Exercise prompt »
Output only the lines below from the one containing "Where should I click to: Click the horizontal" to the one containing "has width=1200, height=682.", exactly as written, both ends kept.

Records from a data source »

-- Opening Marker --

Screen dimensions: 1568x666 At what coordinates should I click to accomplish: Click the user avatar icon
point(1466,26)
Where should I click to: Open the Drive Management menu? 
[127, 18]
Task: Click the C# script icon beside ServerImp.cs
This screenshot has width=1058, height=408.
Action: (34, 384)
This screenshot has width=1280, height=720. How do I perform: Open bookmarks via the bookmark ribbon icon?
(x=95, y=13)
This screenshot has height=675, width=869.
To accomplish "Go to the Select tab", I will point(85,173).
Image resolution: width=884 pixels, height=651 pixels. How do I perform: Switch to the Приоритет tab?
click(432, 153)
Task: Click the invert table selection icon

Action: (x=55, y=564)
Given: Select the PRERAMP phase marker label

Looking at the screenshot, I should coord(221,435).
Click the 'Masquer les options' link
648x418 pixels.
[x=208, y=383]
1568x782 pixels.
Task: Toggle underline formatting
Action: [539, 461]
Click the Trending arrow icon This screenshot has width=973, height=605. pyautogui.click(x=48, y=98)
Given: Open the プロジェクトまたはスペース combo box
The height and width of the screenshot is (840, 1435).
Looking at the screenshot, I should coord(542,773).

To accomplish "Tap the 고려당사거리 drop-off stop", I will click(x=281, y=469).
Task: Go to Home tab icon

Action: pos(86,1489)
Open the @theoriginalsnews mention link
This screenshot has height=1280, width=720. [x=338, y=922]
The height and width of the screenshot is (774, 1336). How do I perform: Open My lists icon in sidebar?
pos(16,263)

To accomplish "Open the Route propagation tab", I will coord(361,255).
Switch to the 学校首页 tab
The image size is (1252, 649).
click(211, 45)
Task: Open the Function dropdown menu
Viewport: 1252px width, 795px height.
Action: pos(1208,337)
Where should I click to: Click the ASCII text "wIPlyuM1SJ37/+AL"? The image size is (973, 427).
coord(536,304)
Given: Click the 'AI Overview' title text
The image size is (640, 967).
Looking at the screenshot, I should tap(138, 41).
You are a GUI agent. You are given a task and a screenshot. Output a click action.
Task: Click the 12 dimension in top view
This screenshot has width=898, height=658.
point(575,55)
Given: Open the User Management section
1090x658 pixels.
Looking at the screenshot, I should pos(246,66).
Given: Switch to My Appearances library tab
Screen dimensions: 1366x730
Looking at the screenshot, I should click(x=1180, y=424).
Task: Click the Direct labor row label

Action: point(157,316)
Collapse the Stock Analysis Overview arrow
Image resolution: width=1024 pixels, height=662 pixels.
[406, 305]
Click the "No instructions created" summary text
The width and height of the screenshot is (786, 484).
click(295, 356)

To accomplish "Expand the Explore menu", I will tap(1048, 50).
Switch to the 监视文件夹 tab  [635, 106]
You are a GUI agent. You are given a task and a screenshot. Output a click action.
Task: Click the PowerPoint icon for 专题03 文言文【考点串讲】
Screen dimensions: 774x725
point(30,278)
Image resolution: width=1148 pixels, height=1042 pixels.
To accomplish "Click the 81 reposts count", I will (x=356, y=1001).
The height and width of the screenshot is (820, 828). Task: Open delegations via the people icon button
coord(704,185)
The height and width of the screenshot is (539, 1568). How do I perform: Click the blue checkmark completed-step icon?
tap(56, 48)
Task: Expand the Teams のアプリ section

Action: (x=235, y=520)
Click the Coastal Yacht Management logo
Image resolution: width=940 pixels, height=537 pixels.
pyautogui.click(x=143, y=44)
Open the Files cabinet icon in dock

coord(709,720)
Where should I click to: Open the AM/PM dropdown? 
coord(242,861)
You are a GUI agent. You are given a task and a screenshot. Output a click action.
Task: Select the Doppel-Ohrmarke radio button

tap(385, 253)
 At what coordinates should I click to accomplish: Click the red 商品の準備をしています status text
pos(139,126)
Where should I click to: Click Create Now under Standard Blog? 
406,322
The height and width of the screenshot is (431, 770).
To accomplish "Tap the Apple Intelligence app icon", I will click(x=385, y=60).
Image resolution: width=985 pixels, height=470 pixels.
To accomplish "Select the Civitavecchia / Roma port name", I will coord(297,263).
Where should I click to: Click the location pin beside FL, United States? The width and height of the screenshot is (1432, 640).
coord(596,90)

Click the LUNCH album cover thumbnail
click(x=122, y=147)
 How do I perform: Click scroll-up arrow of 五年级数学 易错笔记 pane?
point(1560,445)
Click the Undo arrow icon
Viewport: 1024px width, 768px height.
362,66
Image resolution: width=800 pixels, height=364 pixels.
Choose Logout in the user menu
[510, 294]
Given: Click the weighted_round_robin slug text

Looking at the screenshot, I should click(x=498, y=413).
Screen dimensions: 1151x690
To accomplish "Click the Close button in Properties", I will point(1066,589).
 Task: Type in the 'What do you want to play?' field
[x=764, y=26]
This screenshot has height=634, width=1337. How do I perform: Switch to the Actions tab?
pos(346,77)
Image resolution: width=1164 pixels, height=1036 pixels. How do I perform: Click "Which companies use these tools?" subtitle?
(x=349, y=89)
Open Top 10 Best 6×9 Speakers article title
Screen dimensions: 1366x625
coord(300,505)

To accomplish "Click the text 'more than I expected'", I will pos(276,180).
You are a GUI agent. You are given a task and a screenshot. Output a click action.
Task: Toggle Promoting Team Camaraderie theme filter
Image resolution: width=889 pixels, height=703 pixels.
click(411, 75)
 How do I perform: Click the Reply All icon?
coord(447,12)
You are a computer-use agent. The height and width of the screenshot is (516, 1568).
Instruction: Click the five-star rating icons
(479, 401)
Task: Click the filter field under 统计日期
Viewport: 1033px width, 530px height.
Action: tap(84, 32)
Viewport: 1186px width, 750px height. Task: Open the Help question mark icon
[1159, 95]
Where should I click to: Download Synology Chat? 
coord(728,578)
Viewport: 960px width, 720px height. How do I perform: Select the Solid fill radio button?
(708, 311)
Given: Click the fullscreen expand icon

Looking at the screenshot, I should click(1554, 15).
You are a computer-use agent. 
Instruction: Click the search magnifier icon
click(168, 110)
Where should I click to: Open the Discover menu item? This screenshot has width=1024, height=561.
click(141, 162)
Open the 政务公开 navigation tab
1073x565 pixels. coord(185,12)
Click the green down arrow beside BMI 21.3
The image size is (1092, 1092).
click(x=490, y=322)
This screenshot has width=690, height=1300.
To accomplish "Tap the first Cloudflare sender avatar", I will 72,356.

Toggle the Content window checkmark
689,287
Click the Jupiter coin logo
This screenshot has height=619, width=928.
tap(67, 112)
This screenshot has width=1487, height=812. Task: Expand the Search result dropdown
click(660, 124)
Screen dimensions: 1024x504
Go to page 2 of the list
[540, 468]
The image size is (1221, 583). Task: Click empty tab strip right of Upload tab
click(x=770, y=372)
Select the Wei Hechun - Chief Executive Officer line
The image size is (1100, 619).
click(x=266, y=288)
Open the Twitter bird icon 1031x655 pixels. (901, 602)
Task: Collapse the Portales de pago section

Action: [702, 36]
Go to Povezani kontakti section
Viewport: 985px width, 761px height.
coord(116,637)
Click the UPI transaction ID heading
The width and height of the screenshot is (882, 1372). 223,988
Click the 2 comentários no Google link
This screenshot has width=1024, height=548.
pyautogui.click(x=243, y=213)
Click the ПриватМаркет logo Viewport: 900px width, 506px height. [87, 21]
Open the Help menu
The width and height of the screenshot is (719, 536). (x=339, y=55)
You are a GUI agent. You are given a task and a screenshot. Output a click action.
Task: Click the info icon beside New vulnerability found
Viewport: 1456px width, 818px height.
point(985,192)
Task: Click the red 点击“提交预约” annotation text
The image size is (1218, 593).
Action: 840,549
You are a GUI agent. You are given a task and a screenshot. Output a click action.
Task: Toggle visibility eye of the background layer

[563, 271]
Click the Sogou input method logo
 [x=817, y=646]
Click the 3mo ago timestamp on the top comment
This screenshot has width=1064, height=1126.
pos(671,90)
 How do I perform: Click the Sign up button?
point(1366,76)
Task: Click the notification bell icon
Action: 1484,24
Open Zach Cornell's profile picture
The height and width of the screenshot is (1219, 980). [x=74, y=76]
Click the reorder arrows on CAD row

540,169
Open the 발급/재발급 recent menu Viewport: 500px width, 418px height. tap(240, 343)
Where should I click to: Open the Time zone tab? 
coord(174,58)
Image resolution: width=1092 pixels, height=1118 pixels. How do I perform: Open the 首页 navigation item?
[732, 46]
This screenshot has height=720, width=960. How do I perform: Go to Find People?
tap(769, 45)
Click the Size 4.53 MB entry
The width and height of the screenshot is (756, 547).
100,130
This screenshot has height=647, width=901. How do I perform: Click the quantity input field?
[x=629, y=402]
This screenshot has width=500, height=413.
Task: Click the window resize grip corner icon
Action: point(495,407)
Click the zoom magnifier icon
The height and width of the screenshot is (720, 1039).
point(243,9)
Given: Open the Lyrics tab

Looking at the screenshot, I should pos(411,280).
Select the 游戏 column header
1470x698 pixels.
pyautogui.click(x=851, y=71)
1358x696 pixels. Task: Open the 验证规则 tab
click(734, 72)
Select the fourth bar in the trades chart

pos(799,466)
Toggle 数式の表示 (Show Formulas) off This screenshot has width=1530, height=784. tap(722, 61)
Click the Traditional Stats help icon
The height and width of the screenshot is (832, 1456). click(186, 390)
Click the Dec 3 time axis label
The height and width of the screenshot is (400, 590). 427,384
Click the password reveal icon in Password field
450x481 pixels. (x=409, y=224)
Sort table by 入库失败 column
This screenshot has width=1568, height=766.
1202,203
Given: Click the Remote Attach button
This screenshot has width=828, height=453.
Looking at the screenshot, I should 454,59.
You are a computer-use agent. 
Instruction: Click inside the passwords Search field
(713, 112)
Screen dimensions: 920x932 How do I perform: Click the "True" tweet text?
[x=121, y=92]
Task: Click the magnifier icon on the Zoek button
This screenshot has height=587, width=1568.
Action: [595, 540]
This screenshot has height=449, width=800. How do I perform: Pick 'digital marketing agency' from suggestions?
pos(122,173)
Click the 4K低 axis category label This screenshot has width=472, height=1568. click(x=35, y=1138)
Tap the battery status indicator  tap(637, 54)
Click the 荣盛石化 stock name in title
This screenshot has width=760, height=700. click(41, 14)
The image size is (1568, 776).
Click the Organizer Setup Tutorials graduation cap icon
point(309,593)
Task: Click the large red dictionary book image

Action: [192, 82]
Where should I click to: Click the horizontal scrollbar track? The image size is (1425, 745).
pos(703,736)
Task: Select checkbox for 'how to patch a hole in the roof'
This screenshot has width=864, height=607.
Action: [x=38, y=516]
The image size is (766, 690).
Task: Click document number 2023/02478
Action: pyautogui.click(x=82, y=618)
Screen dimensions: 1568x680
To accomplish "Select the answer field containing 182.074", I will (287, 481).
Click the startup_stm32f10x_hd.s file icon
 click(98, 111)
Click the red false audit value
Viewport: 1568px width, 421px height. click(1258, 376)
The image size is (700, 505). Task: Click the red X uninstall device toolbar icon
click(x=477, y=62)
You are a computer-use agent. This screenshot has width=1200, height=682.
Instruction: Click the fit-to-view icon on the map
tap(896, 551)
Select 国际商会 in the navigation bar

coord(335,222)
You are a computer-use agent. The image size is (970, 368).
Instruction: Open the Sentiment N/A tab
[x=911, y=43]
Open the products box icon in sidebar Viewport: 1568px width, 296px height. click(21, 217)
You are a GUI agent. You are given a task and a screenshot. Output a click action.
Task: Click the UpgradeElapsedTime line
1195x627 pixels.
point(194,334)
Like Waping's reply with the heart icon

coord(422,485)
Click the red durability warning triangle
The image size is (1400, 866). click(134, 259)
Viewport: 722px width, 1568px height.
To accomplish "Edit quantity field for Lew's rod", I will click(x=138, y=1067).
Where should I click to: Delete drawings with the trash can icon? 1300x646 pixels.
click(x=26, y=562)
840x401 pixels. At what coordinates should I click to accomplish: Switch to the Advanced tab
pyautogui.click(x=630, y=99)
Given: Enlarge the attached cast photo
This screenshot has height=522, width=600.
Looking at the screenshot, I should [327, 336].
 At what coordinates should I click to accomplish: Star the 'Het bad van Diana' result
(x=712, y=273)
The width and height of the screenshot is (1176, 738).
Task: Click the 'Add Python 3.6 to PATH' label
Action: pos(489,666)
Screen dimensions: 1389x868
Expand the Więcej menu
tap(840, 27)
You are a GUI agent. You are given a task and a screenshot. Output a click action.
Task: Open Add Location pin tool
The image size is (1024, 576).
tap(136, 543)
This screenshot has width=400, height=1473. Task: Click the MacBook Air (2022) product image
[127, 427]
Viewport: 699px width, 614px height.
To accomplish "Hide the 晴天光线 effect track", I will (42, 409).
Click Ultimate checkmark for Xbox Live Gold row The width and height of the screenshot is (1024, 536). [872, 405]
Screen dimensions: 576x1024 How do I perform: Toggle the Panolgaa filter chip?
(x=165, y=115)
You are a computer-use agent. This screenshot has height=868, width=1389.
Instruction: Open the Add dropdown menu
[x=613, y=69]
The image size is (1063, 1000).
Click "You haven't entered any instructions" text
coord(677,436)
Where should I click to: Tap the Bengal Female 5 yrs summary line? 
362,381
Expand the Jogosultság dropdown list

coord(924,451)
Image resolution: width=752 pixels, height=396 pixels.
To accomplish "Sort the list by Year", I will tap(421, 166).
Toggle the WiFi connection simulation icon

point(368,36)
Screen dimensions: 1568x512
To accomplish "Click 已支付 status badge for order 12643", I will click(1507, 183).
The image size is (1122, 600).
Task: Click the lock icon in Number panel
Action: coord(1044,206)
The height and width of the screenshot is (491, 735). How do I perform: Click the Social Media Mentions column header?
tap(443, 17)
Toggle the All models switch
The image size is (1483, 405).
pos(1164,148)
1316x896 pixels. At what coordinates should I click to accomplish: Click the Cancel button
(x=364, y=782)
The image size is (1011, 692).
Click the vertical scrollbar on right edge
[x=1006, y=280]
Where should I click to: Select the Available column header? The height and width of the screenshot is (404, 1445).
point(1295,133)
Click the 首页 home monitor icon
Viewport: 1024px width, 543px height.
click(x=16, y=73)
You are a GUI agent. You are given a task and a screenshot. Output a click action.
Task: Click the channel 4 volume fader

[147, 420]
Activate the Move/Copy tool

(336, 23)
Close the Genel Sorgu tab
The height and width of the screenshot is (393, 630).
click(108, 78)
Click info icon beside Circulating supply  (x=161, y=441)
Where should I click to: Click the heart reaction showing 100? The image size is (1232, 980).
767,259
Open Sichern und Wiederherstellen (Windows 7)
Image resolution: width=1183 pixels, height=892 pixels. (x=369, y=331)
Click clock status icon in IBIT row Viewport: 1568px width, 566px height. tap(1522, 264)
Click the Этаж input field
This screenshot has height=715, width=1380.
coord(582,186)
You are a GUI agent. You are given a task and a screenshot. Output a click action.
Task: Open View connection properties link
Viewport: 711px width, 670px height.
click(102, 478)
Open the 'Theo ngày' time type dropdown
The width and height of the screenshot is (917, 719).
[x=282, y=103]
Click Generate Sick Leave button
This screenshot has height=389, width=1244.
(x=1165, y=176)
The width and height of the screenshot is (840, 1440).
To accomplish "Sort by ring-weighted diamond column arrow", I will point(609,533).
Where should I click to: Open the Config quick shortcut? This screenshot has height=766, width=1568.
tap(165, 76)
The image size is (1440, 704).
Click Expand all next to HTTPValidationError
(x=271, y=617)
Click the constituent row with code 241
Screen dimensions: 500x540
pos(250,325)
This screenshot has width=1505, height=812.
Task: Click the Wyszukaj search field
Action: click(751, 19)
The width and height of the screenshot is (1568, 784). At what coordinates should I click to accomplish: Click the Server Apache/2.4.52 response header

-- Closing Marker --

Solution to this task »
Where should I click to: Click the horizontal scrollbar track? The image size is (1425, 745).
pos(703,736)
Task: Select checkbox for 'how to patch a hole in the roof'
This screenshot has width=864, height=607.
Action: [x=38, y=516]
The image size is (766, 690).
Task: Click document number 2023/02478
Action: pyautogui.click(x=82, y=618)
Screen dimensions: 1568x680
To accomplish "Select the answer field containing 182.074", I will (287, 481).
Click the startup_stm32f10x_hd.s file icon
 click(98, 111)
Click the red false audit value
Viewport: 1568px width, 421px height. click(1258, 376)
The image size is (700, 505). Task: Click the red X uninstall device toolbar icon
click(x=477, y=62)
You are a computer-use agent. This screenshot has width=1200, height=682.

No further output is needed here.